Givaudan processes these and other natural ingredients on a mass scale, placing high demands on its size-reduction equipment, grinding upwards of 6,000 lbs./hr. of ginger root, cassia bark or cola nuts and cutting about 3,000 lbs./hr. of vanilla beans to uniformly sized chips, within the relatively tight tolerances required for efficient flavor extraction.
During the process, organic raw materials are forklifted to the second floor of the plant and dumped into any of four dumping stations terminating at size-reduction equipment located below on a first floor mezzanine. To help with this part of the process, Givaudan relies on a rotary cutter, hammermill and roller mill to reduce material to uniform size chips, presenting the best surface area for liquid extraction of flavors.
After a bulk bag is filled with ground material, a chain hoist lifts the bag for emptying into one of several box extractors or 20-ft. high conical extractors. Liquid flavor is derived from vanilla beans, for example, at a 1:10 ratio, says Joe Bush, basic products maintenance supervisor.
Throughput of 6,000 lbs./hr. of tough, hard roots, beans and nuts places high demand on the blades of the rotary knife cutter, which must be very rugged to handle the impact, yet give a precise cut with minimum fines and dust. Givuadan needed to replace its older rotary cutter with one that could handle these tough tasks and keep downtime to a minimum.

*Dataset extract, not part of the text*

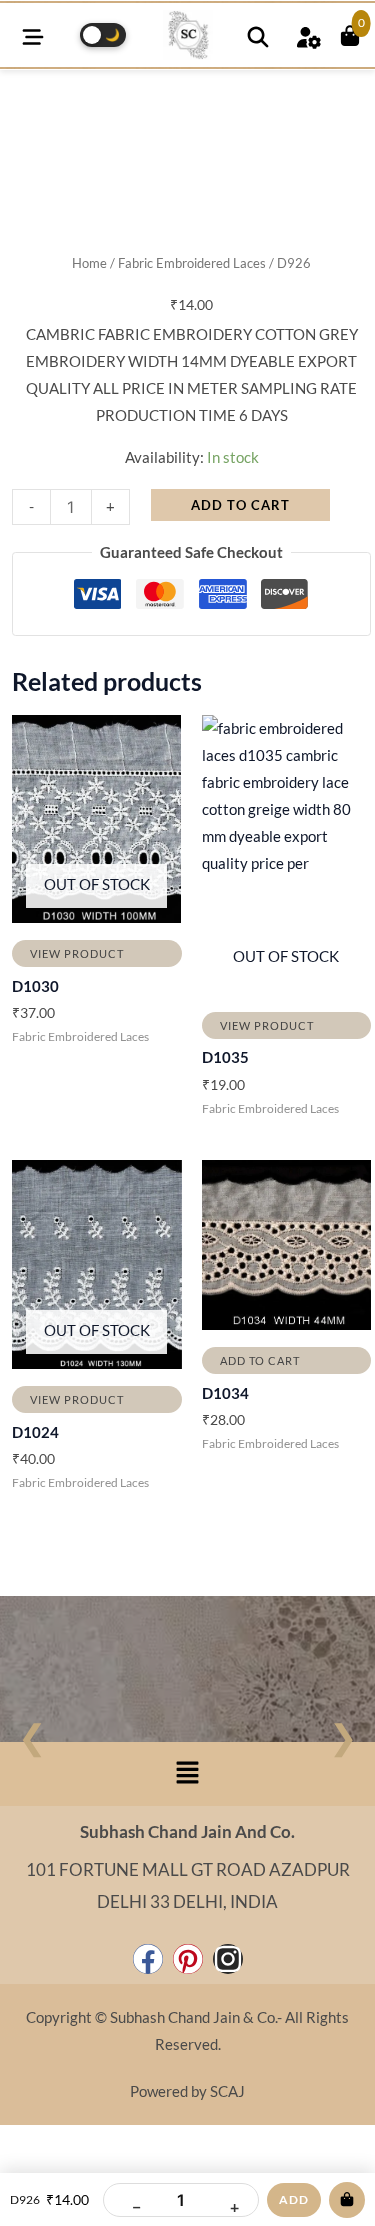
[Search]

According to Bush, the Munson SCC 30 rotary knife Givuadan selected does just that thanks to efficient blade replacement, which Givaudan performs every six months. He says blade changing takes four hours now compared to one-and-a-half days with the previous knife cutter. The five rotor knives and four stationary knives fit into slots for easy bolting and unbolting. Additional time saving derives from a Munson tool for adjusting the clearance between the rotor and stationary knives. The rotary knife cutter this machine replaced required lengthy measurement and adjustment of knife clearance with a feeler gauge.
The former knife cutter attained a throughput rate of 1,990 lbs./hr. with a 60 hp motor, where the Munson unit, driven by a 20 hp variable speed drive at 550 rpm, triples that rate. Also, a wider 270-degree screen permits higher throughput compared to the replaced cutter's 120-degree screen area.
With a second Munson machine, a stainless steel screen classifying cutter, Givaudan chops vanilla beans at a rate of 3,000 lbs./hr. The rotary cutter attains high throughput with a helical rotor assembly of dozens of interconnected parallelogram-shaped cutters, each holding two tungsten carbide cutter inserts. Cutting action occurs as the carbide tips pass within thousandths of an inch of two stationary bed knives. The rotor configuration produces a spiral cutting and feeding effect.
The carbide inserts are replaceable, but Bush replaces the entire rotor assembly every three years, since the tungsten carbide teeth last long even in this abrasive application. "Cleaning of the rotary and knife cutters between batches proceeds rapidly," says Bush. The operator flushes out the cutting chambers with nitrogen and rinses with water.